该病遍布五大洲50多个国家和地区。在我国，许多省、市都有该病的存在，并且一旦传入猪群，若不采取严格的处理措施很难根除。

1978年10月，上海口岸在从美国进口的451头商品猪的检疫中确诊猪痢疾后，1979年初又在我国猪只中确诊猪痢疾，并从国内猪只分离得到猪痢疾短螺旋体纯培养，引起我国兽医界的重视，并被列入《中华人民共和国进境一、二类传染病》。

在进出口的双边协议中美国、英国、澳大利亚、新西兰、荷兰、丹麦、爱尔兰、及日本等国的进口猪要求进行猪痢疾短螺旋体的检测。现有检测条件要求高（严格的厌氧培养），一般实验室很难满足检测的要求。

到目前为止，该病还没有满意的简单可行的检测方法。在入境检测中采用行业标准SN/T 1207-2003《猪痢疾短螺旋体分离培养操作规程》，检验周期要两周时间，并且要求严格的厌氧培养监控，因此急需一种快速、敏感、特异性强的检测方法以替代或者补充该规程。

聚合酶链式反应（英文全称：Polymerase Chain Reaction），简称PCR，PCR是体外酶促合成特异DNA片段的一种方法，由高温变性、低温退火（复性）及适温延伸等几步反应组成一个周期，循环进行,使目的DNA得以迅速扩增,具有特异性强、灵敏度高、操作简便、省时等特点。
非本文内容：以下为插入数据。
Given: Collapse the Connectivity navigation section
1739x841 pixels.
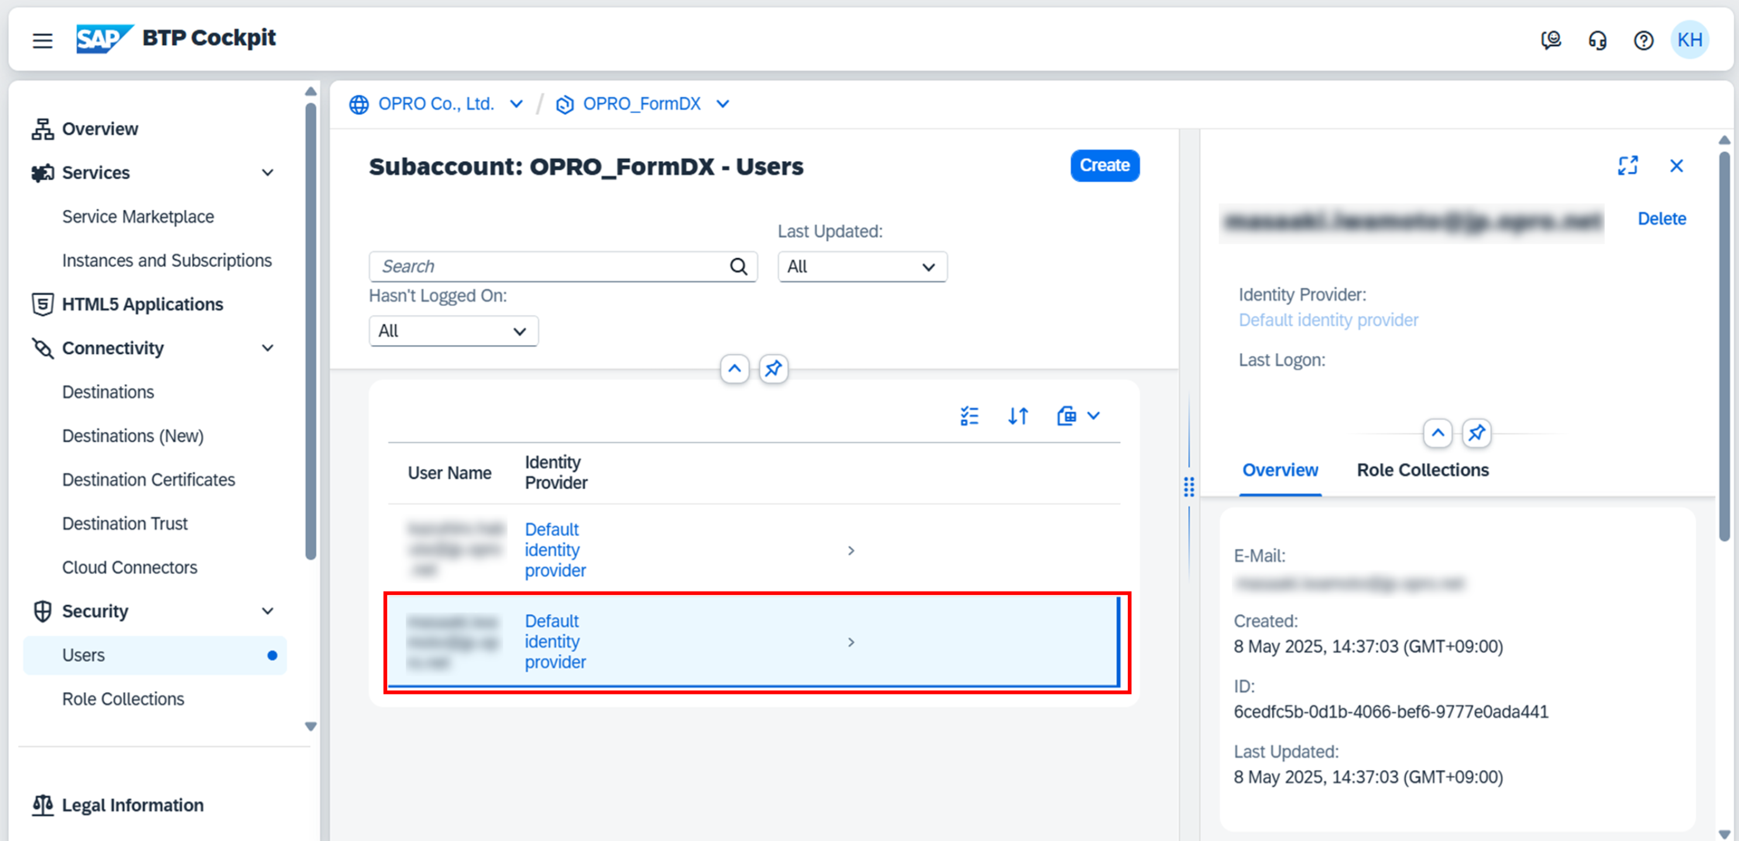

它不仅可用于基因分离、克隆和核酸序列分析等基础研究,还可用于疾病的诊断或任何有DNA,RNA的地方。聚合酶链式反应（Polymerase Chain Reaction，简称PCR）又称无细胞分子克隆或特异性DNA序列体外引物定向酶促扩增技术。

PCR技术具有以下优势：

1.特异性强 

　　PCR反应的特异性决定因素为： 

　　①引物与模板DNA特异正确的结合； 

　　②碱基配对原则； 

　　③Taq DNA聚合酶合成反应的忠实性； 

　　④靶基因的特异性与保守性。 

其中引物与模板的正确结合是关键。引物与模板的结合及引物链的延伸是遵循碱基配对原则的。聚合酶合成反应的忠实性及Taq DNA聚合酶耐高温性，使反应中模板与引物的结合(复性)可以在较高的温度下进行，结合的特异性大大增加，被扩增的靶基因片段也就能保持很高的正确度。再通过选择特异性和保守性高的靶基因区，其特异性程度就更高。 

2.灵敏度高 

　　PCR产物的生成量是以指数方式增加的，能将皮克(pg=10^-12)量级的起始待测模板扩增到微克(μg=10^-6)水平。能从100万个细胞中检出一个靶细胞；在病毒的检测中，PCR的灵敏度可达3个RFU(空斑形成单位)；在细菌学中最小检出率为3个细菌。 

3.简便、快速 

　　PCR反应用耐高温的Taq DNA聚合酶，一次性地将反应液加好后，即在DNA扩增液和水浴锅上进行变性-退火-延伸反应，一般在2～4 小时完成扩增反应。扩增产物一般用电泳分析，不一定要用同位素，无放射性污染、易推广。 

对标本的纯度要求低不需要分离病毒或细菌及培养细胞，DNA 粗制品及RNA均可作为扩增模板。可直接用临床标本如血液、体腔液、洗嗽液、毛发、细胞、活组织等DNA扩增检测。